The epidemic claimed the lives of two Roman emperors — Lucius Verus, who died in 169, and his co-regent who ruled until 180, Marcus Aurelius Antoninus, whose family name, Antoninus, was given to the epidemic. The disease broke out again nine years later, according to the Roman historian Dio Cassius, and caused up to 2,000 deaths a day at Rome, one quarter of those infected. T
otal deaths have been estimated at five million. Disease killed as much as one-third of the population in some areas, and decimated the Roman army. The epidemic had drastic social and political effects throughout the Roman Empire, particularly in literature and art. Pictured above is a plague pit containing the remains of people who died in the Antonine Plague.
The Black Death/Bubonic Plague
The Black Death, was one of the deadliest pandemics in human history. The origins of the plague has been a subject for debate as some historians believe the pandemic began in Central Asia between the late 1320's and 1330's.

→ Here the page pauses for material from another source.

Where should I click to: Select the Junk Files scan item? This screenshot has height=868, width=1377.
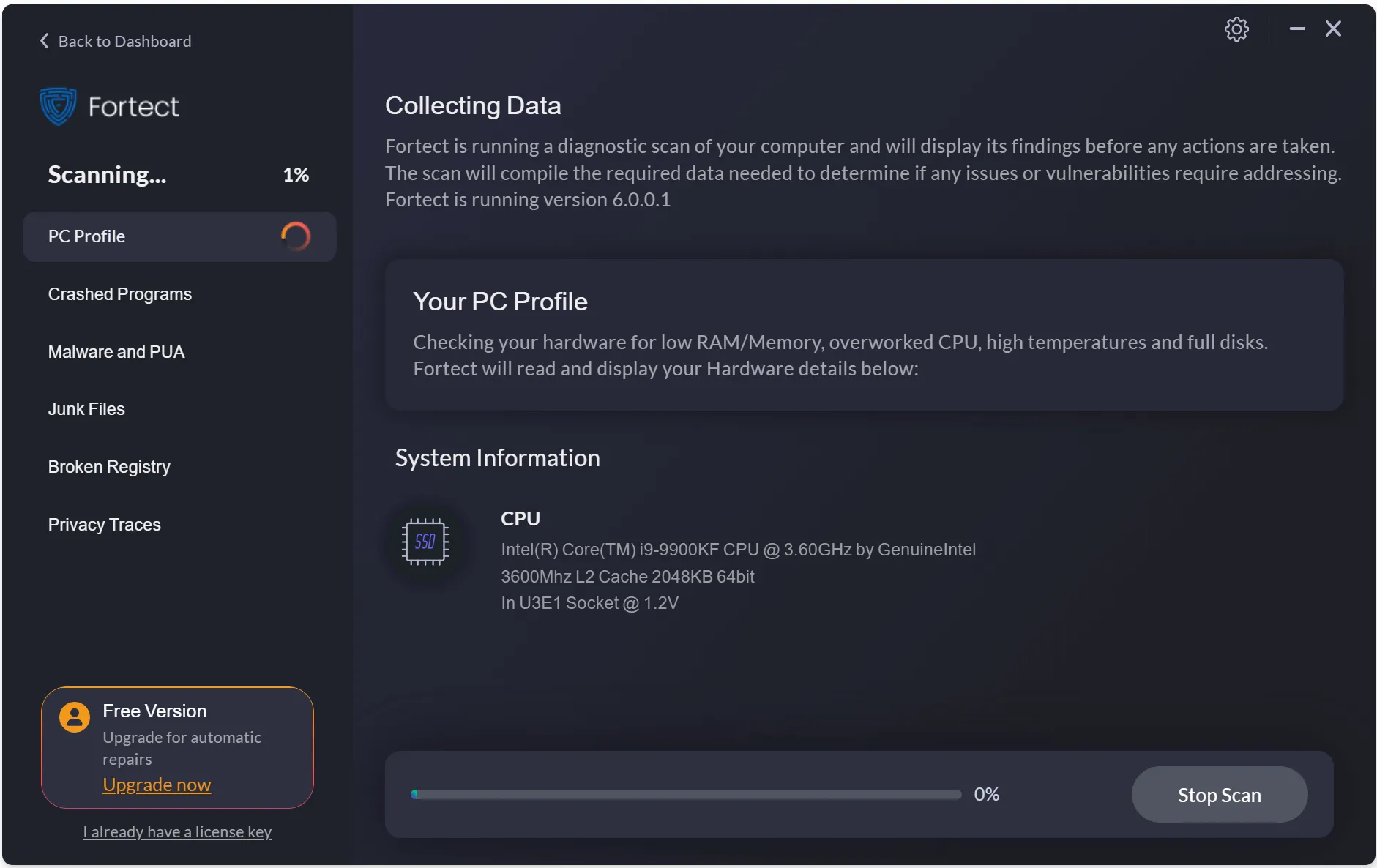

During the next year's merchants and soldiers carried it over the caravan routes until in 1346 it reached the Crimea in southern Russia. Other scholars believe the plague was endemic in southern Russia. In either case, from Crimea the plague spread to Western Europe and North Africa during the 1340s.
The total number of deaths worldwide is estimated at 75 million people, approximately 25–50 million of which occurred in Europe.
Moscow Plague and Riots
The first signs of plague in Moscow appeared during the late 1770s. Things didn’t kick off until the following spring in 1771 as these small signs would turn into a widespread epidemic. This would force the authorities to take drastic measures such as creating forced quarantines, closing down public baths as well as destroying contaminated property.
This caused fear and anger among the citizens. All of this was followed by acute food shortages, causing deterioration of living conditions for the majority of the Muscovites. Dvoryane and well-off city dwellers left Moscow due to the plague outbreak.
On the morning of September 17, 1771, around 1000 people gathered at the Spasskaya gates again, demanding the release of captured rebels and elimination of quarantines. The army managed to disperse the crowd yet again and finally suppressed the riot.
The Third Pandemic
“The Third Pandemic” is the name given to a major plague pandemic that began in China in the 1850's. This bubonic plague outbreak had spread to all inhabited continents, and had a death toll of more than 12 million people in India and China alone.
Reports have stated that the pandemic was considered active until 1959, when worldwide casualties dropped to 200 per year.
The Great Plague
The Great Plague of Marseille was one of the most significant European outbreaks of bubonic plague in the early 18th century. Arriving in Marseille, France in 1720, the disease killed 100,000 people in the city and the surrounding provinces.
However, Marseille recovered quickly from the plague outbreak.By the mid 1760's, the growing population was back to how it was before the 1720's.
London Plague
The Great Plague was a massive outbreak in England that’s death toll ranged from 75,000 to 100,000 people (Which is a fifth of London's population) during 1665 to 1666. The disease was historically identified as bubonic plague, an infection by the bacterium Yersinia pestis, transmitted through fleas.
This epidemic was far smaller in comparison to the earlier “Black Death” pandemic, a virulent outbreak of disease in Europe between 1347 and 1353.Because this was the last widespread pandemic in England, This plague is known as “The Great Plague”/ Although the disease causing the epidemic has historically been identified as bubonic plague and its variants, no direct evidence of plague has ever been uncovered.